Splunk Architect | Luxembourg
Our Cyber Intelligence Centre (CIC) is a 24/7 managed security service monitoring and responding to Cyber threats, is helping organisations protect their networks, systems, applications, information and reputation in Real Time.
The Architect needs to have proven understanding of Enterprise Splunk Security and Analytic Information modelling concepts including the Splunk Common Information Model (CIM) and Splunk Data Models. This role is primarily project-based with varied areas of focus including architecture, deployment, platform expansion and the integration of data from various systems.
The role focus will be engineering the Splunk platform for internal and client groups and encompasses data on boarding, data engineering, structured field extractions, data model normalisation and use-case prototyping. These efforts will also require some amount of software development to properly manage complex data and to handle the integration of unique integration requirements for specific platforms.
- Work with global colleagues from both internal and external teams throughout the organisation to provide solutions via ongoing communications and consistent processes.
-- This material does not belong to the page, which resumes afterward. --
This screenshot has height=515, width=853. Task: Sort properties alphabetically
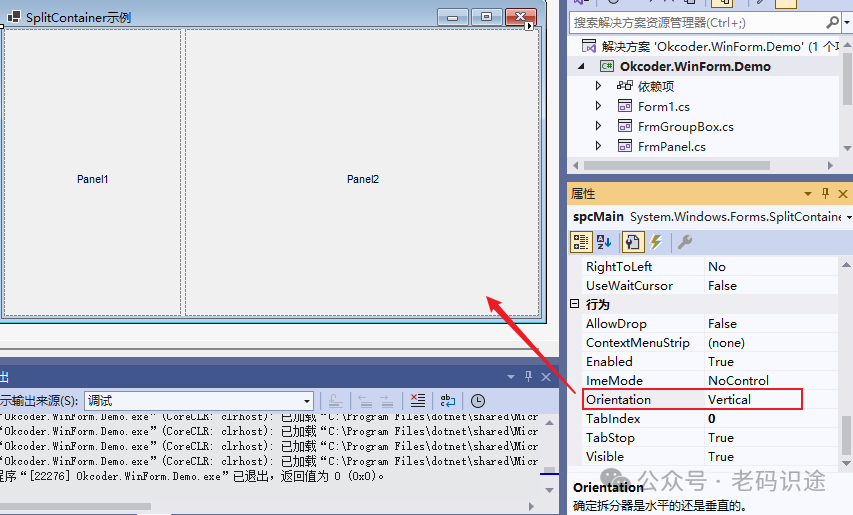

- On-board and cleanse data sources using CIM best practices for field extraction and Splunk Data Model optimisation's.
- Complete environment tooling, configuration, build, and documentation tasks with a focus on quality and ongoing platform supportability.
- Provide support for production platforms through health monitoring and root cause troubleshooting
- Develop tools to automate/improve existing processes and procedures in areas such as configuration management and run time tooling.
- Assist in the design, architecture and implementation of Splunk infrastructure with a focus on a wide variety of areas spanning performance analysis, platform optimisation, monitoring/metrics gathering to facilitate reporting/tuning, upgrades, process management, capacity planning, and relevant documentation using the available tools in a fashion consistent with existing policies and procedures
- Participate in technology evaluations and play an active role in suggesting improvements based on technology trends, best practices, and industry standards.
- Customer-focused Splunk Enterprise Security SIEM engineering background - SME knowledge of ES v4.7
- Direct experience with Splunk Engineering and data integration
- Prior SIEM Data modelling experience on similar platform at scale (>50 Servers)
- Scripting and development skills in Python/Perl with deep comprehension of regular expressions.
- Broad Linux/*nix Systems Administration experience.
- Exceptional communication/interpersonal abilities as a flexible, self-driven team member.
- Strong task management and organisational skills to insure balance and timely completion of ongoing efforts.